Because each Agent call is independent and non-blocking, you can run the same prompt against multiple models concurrently using asyncio.gather. This is useful for benchmarking response quality, comparing latency, or picking the best model for a given task.

Concurrent Model Comparison¶

compare_models.py

import asyncio
from pydantic_ai import Agent
import pydantic_ai_web_models

MODELS = [
    "google-web:gemini-3-flash",
    "google-web:gemini-3.1-pro",
    "openai-web:gpt-5-3",
    "openai-web:gpt-5-5",
]


async def ask_model(model: str, prompt: str) -> str:
    agent = Agent(model=model)
    result = await agent.run(prompt)
    return result.data


async def main():
    prompt = "In exactly one sentence, what is the meaning of life?"

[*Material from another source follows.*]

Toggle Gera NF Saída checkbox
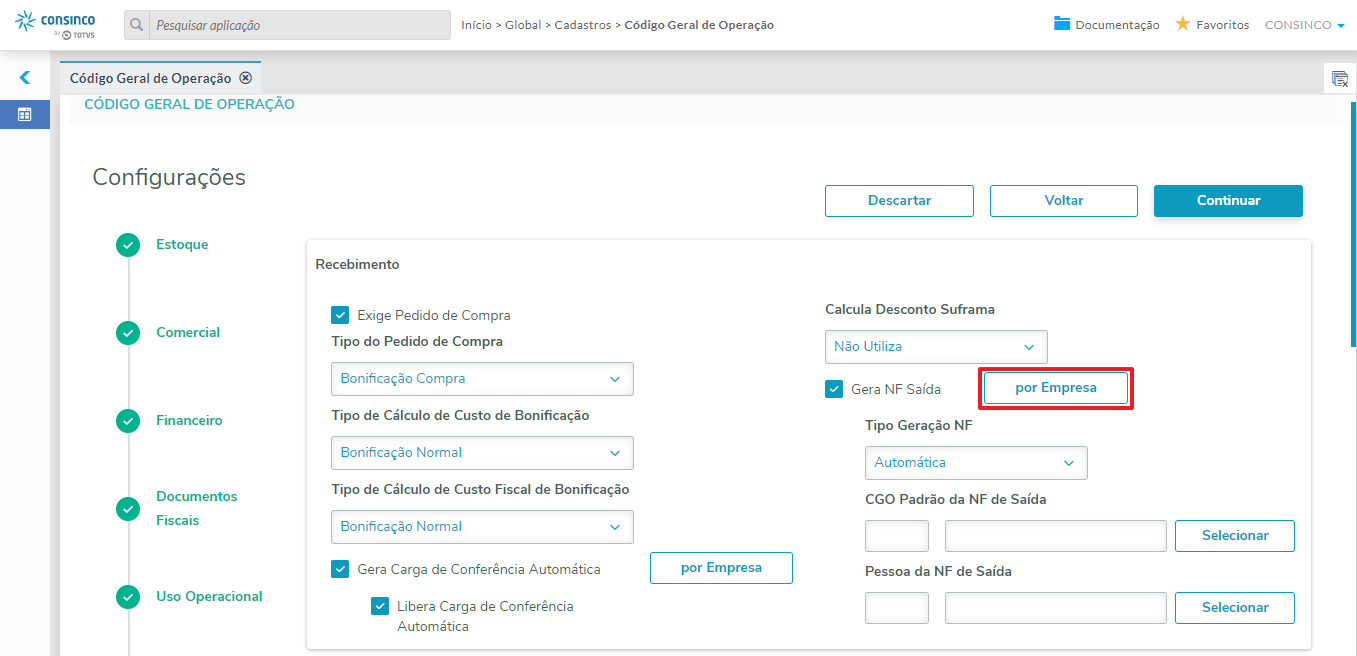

    tasks = [ask_model(m, prompt) for m in MODELS]
    responses = await asyncio.gather(*tasks)

    for model, response in zip(MODELS, responses):
        print(f"[{model}]:")
        print(f"  {response}")
        print()


asyncio.run(main())

All four workflow executions are dispatched concurrently to Temporal. Each one runs in its own Temporal workflow on the worker, so they complete in parallel and the total wall-clock time is roughly equal to the slowest individual model rather than their sum.

Comparing structured output quality

The comparison pattern works equally well with output_type. Pass the same Pydantic model to each Agent to compare how consistently different models conform to a schema:

compare_structured.py

import asyncio
from pydantic import BaseModel
from pydantic_ai import Agent
import pydantic_ai_web_models

MODELS = [
    "google-web:gemini-3-flash",
    "openai-web:gpt-5-5",
]


class MovieReview(BaseModel):
    title: str
    rating: float  # 1.0 – 10.0
    pros: list[str]
    cons: list[str]
    verdict: str


async def ask_model(model: str, prompt: str) -> MovieReview:
    agent = Agent(model=model, output_type=MovieReview)
    result = await agent.run(prompt)
    return result.data


async def main():
    prompt = "Review the movie Inception (2010)."
    tasks = [ask_model(m, prompt) for m in MODELS]
    reviews = await asyncio.gather(*tasks)

    for model, review in zip(MODELS, reviews):
        print(f"[{model}] — {review.title} ({review.rating}/10)")
        print(f"  Pros: {', '.join(review.pros)}")
        print(f"  Cons: {', '.join(review.cons)}")
        print()


asyncio.run(main())

This makes it easy to spot which model produces more complete, correctly typed responses for your specific domain.